Davion Thomas, a 6-foot-9, 215 pound junior, is the biggest player on the Troy roster and has come off the bench to average five points through the season’s first two games.

TEMPO-FREE THOUGHTS

Cross played an up-tempo style at UT Arlington as the Mavericks were ranked in the top 100 of Ken Pomeroy’s adjusted tempo metric in all but one of his 12 seasons at the helm. In three of his last four seasons at UT Arlington, the Mavericks were ranked in the top 23 nationally in adjusted tempo.

Through two games, Troy has been letting shots fly from the perimeter. The Trojans are 22-for-54 from distance (40.7 percent) and generating very little offense at the foul line. Indiana wasn’t great at defending on the perimeter in the first half against North Alabama, which has to be cause for concern entering this game for Archie Miller given Troy’s willingness to hoist shots from distance.

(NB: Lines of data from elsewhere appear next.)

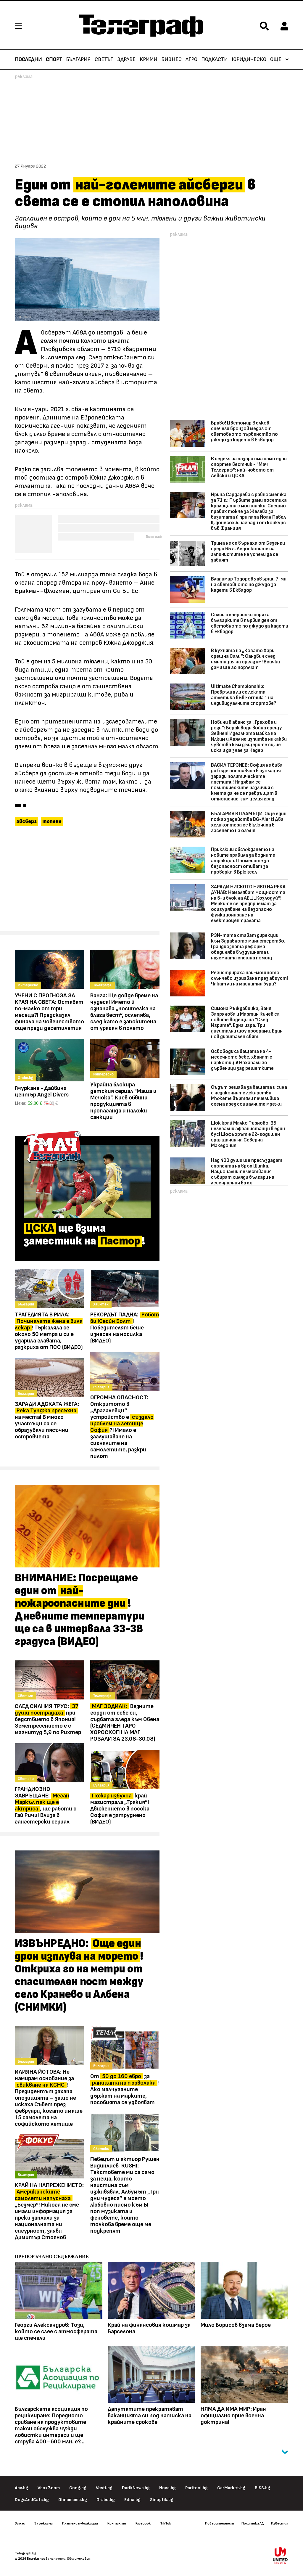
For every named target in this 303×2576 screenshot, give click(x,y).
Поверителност (219, 2523)
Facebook (143, 2523)
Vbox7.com (49, 2488)
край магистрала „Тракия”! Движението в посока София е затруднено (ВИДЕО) (119, 1809)
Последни (28, 59)
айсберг (26, 821)
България (78, 59)
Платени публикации (80, 2523)
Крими (148, 59)
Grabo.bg (105, 2500)
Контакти (116, 2523)
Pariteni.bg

Defensively, Troy was just 290th nationally last season and isn’t off to a good start this year as UAB (1.15 PPP) and Chattanooga (1.03 PPP) both scored more than a point per possession against the Trojans. This should be another contest in which the Hoosiers own a major advantage at the free throw line and with points in the paint.

WHAT IT COMES DOWN TO 

The Ken Pomeroy projection is Indiana by 23 with a 98 percent chance of victory and the Sagarin ratings like Indiana by 21.

Through three games, everything has gone mostly as expected for the Hoosiers other than some defensive struggles. After not allowing more than a point per possession in any of its first six games last season, the Hoosiers allowed 1.08 points per possession against Portland State and played poorly defensively in the first half against North Alabama.

“If we don’t get our defense going in another direction here, we’re going to experience some really hard moments in games,” Archie Miller said following the North Alabama win. “We can’t get stops.”

Given how much Miller emphasizes defense, it bears watching how much improvement Indiana can make on that end in a short period of time. Less than three weeks remain until Florida State comes to Bloomington and once this favorable stretch of the schedule concludes, we’ll learn exactly what this group of Hoosiers is made of.